Edit. I had posted this answer to complement Eric's original answer, which showed that the number of classes was at least ${\frak c}^+$, since at that time we didn't quite yet know whether there were $2^{\frak c}$ classes. Afterwards, however, Eric improved his answer to get $2^{\frak c}$ directly. Following the comments, though, I have left this answer up.

Let me complement Eric's answer by showing that it is relatively consistent to have strictly more than ${\frak c}^+$ many equivalence classes. Indeed, it is relatively consistent with ZFC to have $2^{\frak c}$ many equivalence class, in a case where this is larger than ${\frak c}^+$.

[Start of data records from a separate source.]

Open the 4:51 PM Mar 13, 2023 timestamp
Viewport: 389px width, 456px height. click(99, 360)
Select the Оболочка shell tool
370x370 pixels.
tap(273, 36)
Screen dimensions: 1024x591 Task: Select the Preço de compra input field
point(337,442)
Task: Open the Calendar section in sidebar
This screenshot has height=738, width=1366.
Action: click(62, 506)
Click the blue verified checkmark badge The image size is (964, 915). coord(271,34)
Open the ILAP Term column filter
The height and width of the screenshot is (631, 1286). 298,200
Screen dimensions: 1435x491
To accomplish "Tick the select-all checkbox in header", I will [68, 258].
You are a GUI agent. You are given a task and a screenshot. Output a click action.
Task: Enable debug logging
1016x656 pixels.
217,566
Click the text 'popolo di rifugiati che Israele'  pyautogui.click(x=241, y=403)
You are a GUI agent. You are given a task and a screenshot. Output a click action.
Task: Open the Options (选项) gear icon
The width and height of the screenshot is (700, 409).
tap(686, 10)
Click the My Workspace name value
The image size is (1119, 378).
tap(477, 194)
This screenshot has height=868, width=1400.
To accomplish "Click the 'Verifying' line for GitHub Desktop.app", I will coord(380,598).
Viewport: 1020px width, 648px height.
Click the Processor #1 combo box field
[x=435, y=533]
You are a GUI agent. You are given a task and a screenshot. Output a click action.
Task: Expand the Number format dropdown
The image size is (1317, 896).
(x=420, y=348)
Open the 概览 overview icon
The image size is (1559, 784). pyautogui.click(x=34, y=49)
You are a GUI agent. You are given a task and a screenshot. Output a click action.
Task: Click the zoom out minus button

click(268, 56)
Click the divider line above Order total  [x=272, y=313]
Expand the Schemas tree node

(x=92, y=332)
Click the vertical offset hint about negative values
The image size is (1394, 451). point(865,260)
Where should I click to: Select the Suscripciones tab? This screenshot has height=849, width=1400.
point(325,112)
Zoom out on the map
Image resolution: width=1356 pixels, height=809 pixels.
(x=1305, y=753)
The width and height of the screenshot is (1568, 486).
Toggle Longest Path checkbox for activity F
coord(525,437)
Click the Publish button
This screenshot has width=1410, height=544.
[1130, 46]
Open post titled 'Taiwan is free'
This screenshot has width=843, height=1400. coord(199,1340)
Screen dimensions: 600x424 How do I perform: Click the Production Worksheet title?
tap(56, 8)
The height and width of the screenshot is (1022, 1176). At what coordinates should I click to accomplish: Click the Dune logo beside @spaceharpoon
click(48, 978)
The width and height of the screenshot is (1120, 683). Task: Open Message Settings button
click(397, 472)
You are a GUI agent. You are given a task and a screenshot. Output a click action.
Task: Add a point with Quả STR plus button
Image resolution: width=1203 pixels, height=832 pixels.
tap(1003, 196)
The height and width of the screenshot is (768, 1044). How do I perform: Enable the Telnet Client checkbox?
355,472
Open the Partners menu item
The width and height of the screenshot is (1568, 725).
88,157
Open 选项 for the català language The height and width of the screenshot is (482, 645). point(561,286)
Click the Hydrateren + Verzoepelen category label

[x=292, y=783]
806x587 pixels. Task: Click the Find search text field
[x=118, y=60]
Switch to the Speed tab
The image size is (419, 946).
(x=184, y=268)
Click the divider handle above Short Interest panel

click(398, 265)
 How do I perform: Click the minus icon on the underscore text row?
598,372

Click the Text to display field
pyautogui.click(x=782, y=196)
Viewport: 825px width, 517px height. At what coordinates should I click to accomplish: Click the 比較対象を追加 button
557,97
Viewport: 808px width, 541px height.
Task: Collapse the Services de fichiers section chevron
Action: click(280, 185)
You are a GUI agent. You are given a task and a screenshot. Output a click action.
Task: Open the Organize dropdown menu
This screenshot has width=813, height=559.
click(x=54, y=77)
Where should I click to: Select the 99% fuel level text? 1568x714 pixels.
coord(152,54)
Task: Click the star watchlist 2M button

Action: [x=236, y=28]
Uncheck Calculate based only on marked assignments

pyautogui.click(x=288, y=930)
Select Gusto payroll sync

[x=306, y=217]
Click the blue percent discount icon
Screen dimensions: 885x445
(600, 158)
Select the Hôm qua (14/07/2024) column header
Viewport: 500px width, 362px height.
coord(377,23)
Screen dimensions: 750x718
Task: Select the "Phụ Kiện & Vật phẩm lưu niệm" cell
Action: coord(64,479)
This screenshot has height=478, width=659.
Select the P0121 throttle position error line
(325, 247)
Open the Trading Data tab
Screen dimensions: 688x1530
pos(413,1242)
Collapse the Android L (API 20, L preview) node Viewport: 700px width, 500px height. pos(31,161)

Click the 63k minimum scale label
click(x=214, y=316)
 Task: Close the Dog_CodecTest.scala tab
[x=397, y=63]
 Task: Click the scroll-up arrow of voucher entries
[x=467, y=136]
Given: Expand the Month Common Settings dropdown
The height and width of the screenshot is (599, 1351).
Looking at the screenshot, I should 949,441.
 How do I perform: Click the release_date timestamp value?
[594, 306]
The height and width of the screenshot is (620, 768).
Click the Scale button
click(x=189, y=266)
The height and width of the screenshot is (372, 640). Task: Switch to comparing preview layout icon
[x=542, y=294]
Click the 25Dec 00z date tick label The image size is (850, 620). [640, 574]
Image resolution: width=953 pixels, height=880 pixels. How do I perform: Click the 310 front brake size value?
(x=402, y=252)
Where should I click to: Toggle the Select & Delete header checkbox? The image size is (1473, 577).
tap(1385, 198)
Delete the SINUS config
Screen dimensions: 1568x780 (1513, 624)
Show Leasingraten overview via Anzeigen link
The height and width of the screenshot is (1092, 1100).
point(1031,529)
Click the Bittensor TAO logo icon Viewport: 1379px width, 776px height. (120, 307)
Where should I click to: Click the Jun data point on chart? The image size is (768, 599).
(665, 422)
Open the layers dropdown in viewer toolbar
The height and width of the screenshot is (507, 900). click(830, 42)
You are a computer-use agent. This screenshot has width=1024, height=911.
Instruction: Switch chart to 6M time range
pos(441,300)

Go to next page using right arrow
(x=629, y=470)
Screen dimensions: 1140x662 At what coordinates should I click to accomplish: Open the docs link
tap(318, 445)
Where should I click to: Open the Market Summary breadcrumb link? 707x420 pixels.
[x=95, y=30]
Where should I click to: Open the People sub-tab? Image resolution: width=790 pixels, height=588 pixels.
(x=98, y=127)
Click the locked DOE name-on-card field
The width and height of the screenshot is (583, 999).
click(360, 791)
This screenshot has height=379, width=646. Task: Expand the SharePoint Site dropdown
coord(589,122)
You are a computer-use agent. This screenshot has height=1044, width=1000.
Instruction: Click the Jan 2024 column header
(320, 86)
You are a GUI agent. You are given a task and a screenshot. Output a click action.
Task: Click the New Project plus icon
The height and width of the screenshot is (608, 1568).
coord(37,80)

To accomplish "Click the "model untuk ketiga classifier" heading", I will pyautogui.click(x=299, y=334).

Specifically, I claim that if the continuum hypothesis holds and there is a thick Kurepa tree (an $\omega_1$ tree with $2^{\omega_1}$ many branches), then there are $2^{\omega_1}=2^{\frak c}$ many equivalence classes. Indeed, I shall construct an almost-disjoint family of $2^{\omega_1}$ many Vitali sets.

To see this, let $T$ be a thick Kurepa tree, and let $\langle A_\alpha\mid\alpha<\omega_1\rangle$ enumerate the equivalence classes of reals under translation-by-a-rational. Label the $\alpha^{th}$ level of $T$ with the countably many elements of $A_\alpha$. For any path $s$ through $T$, the set $A_s$ of labels appearing on the nodes of $s$ will be a Vitali set, and therefore non-measurable. Further, any two distinct paths $s\neq t$ will have $A_s\cap A_t$ being countable, and so $A_s\not\sim A_t$. Since $T$ is a thick Kurepa tree, we therefore have $2^{\omega_1}$ many branches and thus this many equivalence classes modulo your relation. The collection $\{\ A_s\mid s\in[T]\ \}$ is an almost-disjoint family of $2^{\omega_1}$ many Vitali sets.

Finally, let me explain that it is relatively consistent from an inaccessible cardinal that there is a thick Kurepa tree, yet CH holds and $2^{\omega_1}$ is very large. One way to do this is as follows. Start with $\kappa$ inaccessible in $V$ and $2^\kappa$ very large (by forcing if necessary). Let $V[G]$ be the forcing extension by the Levy collapse, so that $\kappa=\omega_1^{V[G]}$. Consider the tree $T=(2^{<\kappa})^V$ in the model $V[G]$. Since every ordinal less than $\kappa$ was made countable, this has become an $\omega_1$-tree. Yet, since $2^\kappa$ was very large and cardinals $\kappa$ and above were preserved, we have $(2^\kappa)^V$ many branches through this tree. So it is thick.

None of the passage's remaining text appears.